Goolge Colab file upload not uploading the csv file

Ran the following code in Colab:
uploaded = files.upload()
Clicked "Choose Files" and selected the csv I want to upload.
But the file is not being uploaded. It worked once before but not again. All videos I watch about how to upload csv's locally, once the file is selected, Colab uploads the file immediately.
Colab is not doing that in my case. It's just sitting stagnant like this:
stagnant colab
This is a Colab bug --
https://github.com/googlecolab/colabtools/issues/437
The team reports they are working on a service change to correct the problem today. (21 Feb, 2019)
Well even i had the same probem
you can also go for other option
1. In left pane of google colab there is a tab called Files Click on that.

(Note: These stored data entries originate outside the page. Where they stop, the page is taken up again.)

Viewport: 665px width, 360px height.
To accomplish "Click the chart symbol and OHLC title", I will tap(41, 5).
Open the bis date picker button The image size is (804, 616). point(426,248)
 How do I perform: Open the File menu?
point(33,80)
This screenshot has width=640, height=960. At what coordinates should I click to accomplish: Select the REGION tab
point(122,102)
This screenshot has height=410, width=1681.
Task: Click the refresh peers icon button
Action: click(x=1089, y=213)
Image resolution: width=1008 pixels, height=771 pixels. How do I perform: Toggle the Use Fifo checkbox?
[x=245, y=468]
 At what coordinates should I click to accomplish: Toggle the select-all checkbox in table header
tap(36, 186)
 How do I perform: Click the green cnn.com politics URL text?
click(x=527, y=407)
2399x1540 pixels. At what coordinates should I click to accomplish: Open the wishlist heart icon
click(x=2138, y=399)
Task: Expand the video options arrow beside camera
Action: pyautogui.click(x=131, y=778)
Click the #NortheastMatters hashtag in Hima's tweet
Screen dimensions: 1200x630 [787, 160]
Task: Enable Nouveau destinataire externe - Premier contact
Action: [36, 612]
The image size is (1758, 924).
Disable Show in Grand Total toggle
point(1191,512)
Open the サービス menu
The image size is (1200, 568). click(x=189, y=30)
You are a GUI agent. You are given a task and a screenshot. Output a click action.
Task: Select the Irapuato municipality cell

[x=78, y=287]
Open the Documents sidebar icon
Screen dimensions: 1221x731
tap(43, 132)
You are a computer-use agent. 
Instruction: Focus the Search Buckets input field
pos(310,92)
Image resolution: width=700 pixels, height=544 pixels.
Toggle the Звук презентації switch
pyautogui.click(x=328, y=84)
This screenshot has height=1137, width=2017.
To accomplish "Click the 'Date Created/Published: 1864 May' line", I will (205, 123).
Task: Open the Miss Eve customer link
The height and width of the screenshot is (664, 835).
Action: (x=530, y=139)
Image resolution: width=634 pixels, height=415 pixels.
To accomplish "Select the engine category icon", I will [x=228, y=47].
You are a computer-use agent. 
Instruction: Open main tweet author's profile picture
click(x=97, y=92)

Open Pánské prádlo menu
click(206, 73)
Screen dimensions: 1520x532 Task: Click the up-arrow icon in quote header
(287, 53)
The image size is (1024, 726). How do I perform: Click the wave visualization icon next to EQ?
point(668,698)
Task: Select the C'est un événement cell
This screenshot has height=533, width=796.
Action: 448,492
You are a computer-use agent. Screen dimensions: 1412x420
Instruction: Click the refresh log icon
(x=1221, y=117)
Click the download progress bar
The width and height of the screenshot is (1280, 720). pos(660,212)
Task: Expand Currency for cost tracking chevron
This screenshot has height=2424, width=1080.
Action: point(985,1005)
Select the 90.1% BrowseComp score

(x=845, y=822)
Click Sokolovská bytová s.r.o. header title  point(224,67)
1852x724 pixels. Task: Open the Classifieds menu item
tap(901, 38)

2. click on the upload files.
Thats it!!!! Pretty Simple Enough!!!!
for more details :https://www.youtube.com/watch?v=0rygVrmHidg
Upload the file from the local machine using the following command:
from google.colab import files
import pandas as pd
uploaded = files.upload()
for fn in uploaded.keys():
print('User uploaded file "{name}" with length {length} bytes'.format(
name=fn, length=len(uploaded[fn])))
After that read the csv/text file using the pandas:
dataFrame= pd.read_csv('filename.csv')
I have same problem. I use this method. Upload the file from the google drive using the following command:
from google.colab import drive
drive.mount('/content/drive')
data = pd.read_csv('/content/drive/Myfiles/datafiles/mydata.csv', delimiter=",")